Retour sur investissement
Devenu global, le réseau bénéficie pour la téléphonie comme pour toute application – avec cela va de soi les mesures nécessaires à la qualité de service – de la possibilité de partager des équipements, même entre sites distants. Mieux encore, l’architecture permet de créer des redondances pour assurer la continuité de service à moindre coût.
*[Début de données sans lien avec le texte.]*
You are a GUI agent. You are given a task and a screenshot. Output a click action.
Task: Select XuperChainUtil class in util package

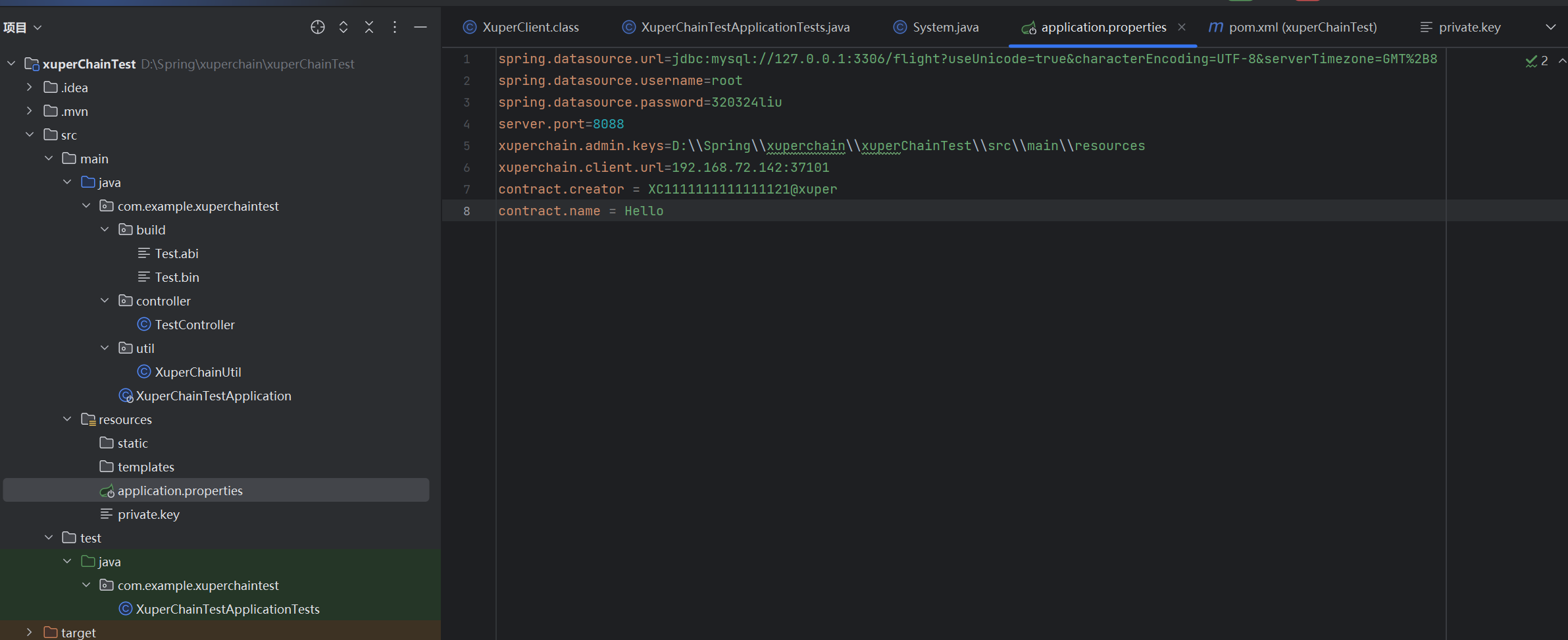click(x=197, y=372)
« Aujourd’hui, une configuration courante : 50 sites, 50 PABX IP et une liaison spécialisée redondante sur les deux plus gros sites. Le calcul est vite fait. 200 équipements sur 200 sites doivent être mis à jour tous les dix ou douze ans, et l’hétérogénéité génère des coûts plus importants en maintenance comme en évolution. Avec IP, il devient possible de mutualiser les coûts téléphonie-Lan-Wan et de créer un environnement global où une même application profite à tous ; une meilleure rentabilité, avec un ROI sur deux à trois ans en moyenne. Une infrastructure centralisée et mutualisée voix/données et une rationalisation des compétences contribuent à ce résultat. Sur une entreprise multisite, un seul PABX peut être utilisé globalement, avec une seule maintenance, un seul contrat, des mises à jour sur un seul équipement… et des compétences commune », précise Pierre-Antoine Thiébaut.
Parmi les leviers les plus souvent avancés pour l’avènement de la VOIP, le renouvellement mécanique des PABX, amortis ou en fin de vie, occupe une place de choix. En effet, autant remplacer un équipement par une solution de TOIP ou permettant simplement cette évolution. D’ailleurs parmi les motivations, on retrouve aussi : « Une situation de rupture comme la refonte des réseaux, un déménagement, une fusion-acquisition à intégrer, etc. Autant de cas ou un retour sur investissement à moyen terme est facile à démontrer. En outre, l’économie substantielle sur les communications téléphoniques (surtout interne, entre filiales et/ou avec le siège…) sert souvent de déclencheur pour une étape de migration. Par ailleurs, les DSI se montrent sensibles à la mutualisation qui permet de limiter le nombre d’accès téléphonique et de déployer de plus petits PABX, donc de limiter l’investissement et les dépenses courantes », énumère Frédéric Faivre, consultant à l’Idate (Institut de l’audiovisuel et des télécommunications en Europe). « C’est d’ailleurs cette économie immédiate qui a permis le décollage de la TOIP. Et les entreprises directement impactées par ce phénomène l’ont presque toutes déployée ou planifiée. Mais il faut également ajouter la facilité de maintenance, la simplicité d’utilisation engendrant des économies substantielles sur la gestion de la téléphonie », ajoute Bruno Teyton, consultant Telecom chez IDC France.
Dans une enquête réalisée par IDC en 2007 auprès des PME/PMI, le cabinet rapporte comme bénéfices ressentis par ces entreprises :
- Réduction des coûts des communications téléphoniques : 46 %
- Réduction des coûts des données : 44 %
- Augmentation de la productivité : 10 %
- Amélioration des processus métiers : 10 %
- Simplification des processus internes : 13 %
La focalisation sur les coûts directs se confirme. En revanche, l’impact organisationnel devient une des clés a posteriori, contrairement à certaines promesses non tenues par d’autres technologies.